This day in history: S-R magazine examined ‘Spokane’s streetwalking scence.’ Robert Bagnell of NAACP spoke to congregations in Spokane

From 1975: The Spokesman-Review’s Sunday Magazine ran a feature about “Spokane’s streetwalking scene,” and what it was like for the working girls.
A reporter interviewed two of them, who said they were working six or seven days a week, and bringing home about $40,000 a year tax free in what they considered “public service work.”
“I personally like working with the public,” one of them told the reporter. “It’s a feeling like helping people in a certain manner.”
They said that if it weren’t for them, “the crime rate would get higher” because there would be more molestation and rape.

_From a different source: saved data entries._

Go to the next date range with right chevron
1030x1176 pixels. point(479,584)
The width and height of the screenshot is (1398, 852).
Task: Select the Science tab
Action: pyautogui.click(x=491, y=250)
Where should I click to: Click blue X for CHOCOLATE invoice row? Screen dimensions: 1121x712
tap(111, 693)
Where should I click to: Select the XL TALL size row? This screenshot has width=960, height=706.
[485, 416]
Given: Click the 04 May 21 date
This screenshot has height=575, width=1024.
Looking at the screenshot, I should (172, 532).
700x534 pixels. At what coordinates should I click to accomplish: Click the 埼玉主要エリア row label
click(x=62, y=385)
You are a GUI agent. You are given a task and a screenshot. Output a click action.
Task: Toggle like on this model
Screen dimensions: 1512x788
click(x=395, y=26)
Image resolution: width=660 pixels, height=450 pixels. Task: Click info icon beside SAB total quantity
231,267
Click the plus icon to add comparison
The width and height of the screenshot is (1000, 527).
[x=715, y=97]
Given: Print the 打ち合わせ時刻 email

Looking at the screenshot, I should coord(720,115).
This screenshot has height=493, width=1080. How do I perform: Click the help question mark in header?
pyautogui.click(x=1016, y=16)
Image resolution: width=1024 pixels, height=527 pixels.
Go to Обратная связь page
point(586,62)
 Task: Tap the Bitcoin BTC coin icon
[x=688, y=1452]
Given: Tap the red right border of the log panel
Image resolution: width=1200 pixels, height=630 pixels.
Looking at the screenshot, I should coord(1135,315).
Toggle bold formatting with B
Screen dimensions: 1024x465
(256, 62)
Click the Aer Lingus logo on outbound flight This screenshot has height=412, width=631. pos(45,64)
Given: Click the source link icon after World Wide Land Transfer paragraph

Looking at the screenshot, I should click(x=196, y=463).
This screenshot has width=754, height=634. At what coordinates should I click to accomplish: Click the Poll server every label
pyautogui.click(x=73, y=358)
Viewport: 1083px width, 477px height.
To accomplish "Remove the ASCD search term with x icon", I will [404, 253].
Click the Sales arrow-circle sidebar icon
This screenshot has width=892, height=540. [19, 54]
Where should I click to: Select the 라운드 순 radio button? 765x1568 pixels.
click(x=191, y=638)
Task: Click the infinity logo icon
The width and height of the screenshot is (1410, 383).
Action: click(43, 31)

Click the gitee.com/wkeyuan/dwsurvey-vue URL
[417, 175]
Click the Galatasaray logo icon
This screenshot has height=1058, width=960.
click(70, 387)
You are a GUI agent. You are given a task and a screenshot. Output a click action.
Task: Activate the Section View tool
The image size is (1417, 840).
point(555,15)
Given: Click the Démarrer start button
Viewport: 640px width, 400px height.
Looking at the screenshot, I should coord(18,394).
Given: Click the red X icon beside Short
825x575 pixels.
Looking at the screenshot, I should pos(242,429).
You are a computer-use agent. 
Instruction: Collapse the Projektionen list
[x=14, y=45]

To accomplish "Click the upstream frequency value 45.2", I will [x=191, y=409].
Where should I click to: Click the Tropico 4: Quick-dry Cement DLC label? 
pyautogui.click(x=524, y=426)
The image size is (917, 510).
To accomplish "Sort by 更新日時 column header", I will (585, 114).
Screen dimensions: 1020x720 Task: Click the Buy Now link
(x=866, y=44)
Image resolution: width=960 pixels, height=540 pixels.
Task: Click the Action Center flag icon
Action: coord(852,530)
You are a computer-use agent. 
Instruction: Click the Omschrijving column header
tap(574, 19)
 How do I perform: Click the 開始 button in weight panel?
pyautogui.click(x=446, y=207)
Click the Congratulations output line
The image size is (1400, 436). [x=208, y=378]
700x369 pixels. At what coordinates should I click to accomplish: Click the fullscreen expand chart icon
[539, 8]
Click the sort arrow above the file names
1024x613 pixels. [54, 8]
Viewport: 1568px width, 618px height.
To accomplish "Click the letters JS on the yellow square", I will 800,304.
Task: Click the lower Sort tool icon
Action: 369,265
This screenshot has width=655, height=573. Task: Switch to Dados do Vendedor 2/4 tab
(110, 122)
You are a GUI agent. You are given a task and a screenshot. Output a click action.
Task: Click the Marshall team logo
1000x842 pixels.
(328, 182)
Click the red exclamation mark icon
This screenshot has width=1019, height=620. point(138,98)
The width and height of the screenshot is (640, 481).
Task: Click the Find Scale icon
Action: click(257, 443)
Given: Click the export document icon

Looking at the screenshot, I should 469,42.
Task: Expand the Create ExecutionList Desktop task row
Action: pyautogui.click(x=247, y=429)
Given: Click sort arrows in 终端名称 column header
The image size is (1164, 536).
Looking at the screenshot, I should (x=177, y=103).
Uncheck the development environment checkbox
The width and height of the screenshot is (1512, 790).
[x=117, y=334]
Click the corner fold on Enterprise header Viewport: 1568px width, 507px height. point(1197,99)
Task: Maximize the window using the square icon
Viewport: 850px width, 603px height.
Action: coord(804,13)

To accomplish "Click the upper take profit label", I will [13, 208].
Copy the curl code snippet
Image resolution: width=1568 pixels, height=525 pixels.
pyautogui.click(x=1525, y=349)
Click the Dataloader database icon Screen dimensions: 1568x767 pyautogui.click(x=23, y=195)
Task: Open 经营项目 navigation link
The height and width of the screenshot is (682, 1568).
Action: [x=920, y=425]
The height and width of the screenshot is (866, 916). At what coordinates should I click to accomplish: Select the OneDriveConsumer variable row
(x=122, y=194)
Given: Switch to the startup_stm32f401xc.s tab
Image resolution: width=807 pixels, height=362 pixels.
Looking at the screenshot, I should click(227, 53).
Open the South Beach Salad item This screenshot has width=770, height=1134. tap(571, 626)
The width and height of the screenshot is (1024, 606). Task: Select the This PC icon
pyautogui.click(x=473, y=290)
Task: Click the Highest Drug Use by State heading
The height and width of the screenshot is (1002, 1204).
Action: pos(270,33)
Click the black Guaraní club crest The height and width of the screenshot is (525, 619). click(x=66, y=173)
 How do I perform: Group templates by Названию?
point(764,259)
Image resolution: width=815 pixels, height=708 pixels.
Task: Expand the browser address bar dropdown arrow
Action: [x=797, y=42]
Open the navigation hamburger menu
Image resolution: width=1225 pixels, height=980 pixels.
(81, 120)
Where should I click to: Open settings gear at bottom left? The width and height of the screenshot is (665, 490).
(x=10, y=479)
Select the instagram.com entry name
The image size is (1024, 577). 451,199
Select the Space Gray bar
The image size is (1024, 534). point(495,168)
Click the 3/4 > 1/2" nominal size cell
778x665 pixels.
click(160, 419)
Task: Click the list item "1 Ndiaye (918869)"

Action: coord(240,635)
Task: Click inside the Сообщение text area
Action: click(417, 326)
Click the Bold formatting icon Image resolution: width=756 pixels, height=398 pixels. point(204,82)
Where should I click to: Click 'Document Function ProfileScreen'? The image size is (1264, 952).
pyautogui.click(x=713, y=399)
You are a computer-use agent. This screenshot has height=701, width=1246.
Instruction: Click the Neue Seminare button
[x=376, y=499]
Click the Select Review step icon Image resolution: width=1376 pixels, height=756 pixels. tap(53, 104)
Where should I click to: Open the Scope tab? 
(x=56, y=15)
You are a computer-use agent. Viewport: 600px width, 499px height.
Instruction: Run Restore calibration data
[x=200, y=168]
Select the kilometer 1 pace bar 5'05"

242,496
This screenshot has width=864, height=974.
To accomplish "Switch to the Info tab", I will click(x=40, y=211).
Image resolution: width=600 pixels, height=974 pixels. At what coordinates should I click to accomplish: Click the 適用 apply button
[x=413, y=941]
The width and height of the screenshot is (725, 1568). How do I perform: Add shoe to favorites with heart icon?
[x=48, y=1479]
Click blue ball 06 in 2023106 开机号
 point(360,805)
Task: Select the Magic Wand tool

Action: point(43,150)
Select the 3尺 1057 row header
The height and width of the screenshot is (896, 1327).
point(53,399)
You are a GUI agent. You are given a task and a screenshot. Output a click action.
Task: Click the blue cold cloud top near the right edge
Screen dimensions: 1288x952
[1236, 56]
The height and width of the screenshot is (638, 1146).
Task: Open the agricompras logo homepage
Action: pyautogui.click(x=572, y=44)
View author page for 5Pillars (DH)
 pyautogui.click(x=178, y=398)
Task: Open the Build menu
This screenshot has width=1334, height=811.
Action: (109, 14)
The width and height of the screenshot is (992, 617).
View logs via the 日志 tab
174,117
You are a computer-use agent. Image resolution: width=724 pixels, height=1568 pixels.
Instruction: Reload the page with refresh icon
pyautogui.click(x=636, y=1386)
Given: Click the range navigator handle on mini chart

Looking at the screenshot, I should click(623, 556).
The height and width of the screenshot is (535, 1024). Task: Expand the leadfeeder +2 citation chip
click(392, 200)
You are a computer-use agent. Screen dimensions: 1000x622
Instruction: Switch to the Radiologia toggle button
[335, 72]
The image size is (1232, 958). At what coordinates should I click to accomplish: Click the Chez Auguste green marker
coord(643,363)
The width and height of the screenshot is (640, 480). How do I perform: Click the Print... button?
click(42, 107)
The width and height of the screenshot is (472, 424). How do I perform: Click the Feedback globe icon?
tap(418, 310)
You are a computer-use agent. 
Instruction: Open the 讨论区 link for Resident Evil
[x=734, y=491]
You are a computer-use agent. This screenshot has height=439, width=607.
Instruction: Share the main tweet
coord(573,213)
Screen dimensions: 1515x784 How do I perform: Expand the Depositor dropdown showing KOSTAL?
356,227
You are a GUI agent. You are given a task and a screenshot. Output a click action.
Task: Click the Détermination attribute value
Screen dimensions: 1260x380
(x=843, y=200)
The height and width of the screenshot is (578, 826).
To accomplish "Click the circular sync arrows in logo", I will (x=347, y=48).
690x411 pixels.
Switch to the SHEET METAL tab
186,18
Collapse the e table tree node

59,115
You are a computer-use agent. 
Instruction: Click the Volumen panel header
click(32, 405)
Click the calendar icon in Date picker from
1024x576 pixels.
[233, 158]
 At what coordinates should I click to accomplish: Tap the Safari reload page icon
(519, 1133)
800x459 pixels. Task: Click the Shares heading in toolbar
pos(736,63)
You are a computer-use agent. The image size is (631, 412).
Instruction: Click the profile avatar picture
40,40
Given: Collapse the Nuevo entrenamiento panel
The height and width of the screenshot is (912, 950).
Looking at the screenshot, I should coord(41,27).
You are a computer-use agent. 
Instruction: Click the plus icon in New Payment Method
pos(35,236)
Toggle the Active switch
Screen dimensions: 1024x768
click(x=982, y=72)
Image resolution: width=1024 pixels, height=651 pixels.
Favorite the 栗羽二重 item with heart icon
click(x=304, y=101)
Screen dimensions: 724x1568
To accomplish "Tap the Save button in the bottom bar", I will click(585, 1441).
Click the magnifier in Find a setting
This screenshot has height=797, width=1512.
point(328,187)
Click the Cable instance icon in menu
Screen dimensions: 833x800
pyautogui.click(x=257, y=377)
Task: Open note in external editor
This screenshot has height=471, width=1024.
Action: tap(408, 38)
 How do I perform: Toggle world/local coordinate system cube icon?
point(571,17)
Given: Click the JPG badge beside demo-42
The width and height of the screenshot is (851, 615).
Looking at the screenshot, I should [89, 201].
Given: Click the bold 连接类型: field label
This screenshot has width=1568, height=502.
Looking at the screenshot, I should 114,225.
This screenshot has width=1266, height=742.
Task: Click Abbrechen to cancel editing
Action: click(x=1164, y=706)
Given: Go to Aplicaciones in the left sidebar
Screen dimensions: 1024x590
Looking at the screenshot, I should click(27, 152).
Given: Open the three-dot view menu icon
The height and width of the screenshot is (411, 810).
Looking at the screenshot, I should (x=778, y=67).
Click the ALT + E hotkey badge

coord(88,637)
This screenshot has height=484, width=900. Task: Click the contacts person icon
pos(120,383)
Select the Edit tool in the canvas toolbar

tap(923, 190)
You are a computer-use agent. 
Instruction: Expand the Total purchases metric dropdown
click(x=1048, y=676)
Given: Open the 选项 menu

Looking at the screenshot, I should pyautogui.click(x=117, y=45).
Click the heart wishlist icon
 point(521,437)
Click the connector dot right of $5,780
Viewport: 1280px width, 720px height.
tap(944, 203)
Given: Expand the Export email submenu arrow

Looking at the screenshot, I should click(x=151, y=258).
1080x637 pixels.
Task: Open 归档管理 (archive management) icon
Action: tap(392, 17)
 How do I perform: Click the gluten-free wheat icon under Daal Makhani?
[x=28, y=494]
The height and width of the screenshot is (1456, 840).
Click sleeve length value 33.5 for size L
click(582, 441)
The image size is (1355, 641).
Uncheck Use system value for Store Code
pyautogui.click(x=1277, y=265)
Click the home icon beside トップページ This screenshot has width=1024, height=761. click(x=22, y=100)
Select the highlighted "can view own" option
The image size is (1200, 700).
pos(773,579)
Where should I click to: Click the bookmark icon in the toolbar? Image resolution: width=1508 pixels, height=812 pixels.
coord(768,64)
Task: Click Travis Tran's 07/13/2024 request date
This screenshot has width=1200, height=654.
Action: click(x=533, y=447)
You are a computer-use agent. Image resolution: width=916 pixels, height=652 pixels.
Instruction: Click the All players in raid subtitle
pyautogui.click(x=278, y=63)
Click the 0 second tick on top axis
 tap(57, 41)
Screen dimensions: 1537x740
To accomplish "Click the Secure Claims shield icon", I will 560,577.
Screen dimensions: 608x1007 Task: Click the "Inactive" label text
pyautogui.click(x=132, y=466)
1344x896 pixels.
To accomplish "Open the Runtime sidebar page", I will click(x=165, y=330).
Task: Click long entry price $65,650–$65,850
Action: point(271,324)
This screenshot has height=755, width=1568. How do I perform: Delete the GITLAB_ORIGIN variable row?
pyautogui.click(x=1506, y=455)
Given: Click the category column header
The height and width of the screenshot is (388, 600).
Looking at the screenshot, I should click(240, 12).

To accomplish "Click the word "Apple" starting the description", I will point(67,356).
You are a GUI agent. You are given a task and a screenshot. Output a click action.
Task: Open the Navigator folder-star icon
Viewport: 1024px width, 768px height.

They said business was booming during Expo ’74 but was now back to normal.
From 1925: The national director of the National Association for the Advancement of Colored People (NAACP) spoke at Spokane’s Central Christian Church and also the Cavalry Baptist Church.
“The colored race in the South is the subject of many atrocities at the hands of the white people,” said Robert W. Bagnell of New York. “Our association is turning public attention to the most outstanding of these, such as lynchings, peonage, the tenant system as operated in the South, and disenfranchisement. We are also endeavoring to secure better school privileges for colored children.”
He said that it was not uncommon for a person of color to be “arrested on some pretext,” fined, and then “hired out to a farmer under a sort of penal system to work out the fine.”
The Spokesman-Review noted that his afternoon speech at Central Christian “included nearly as many white as colored people.”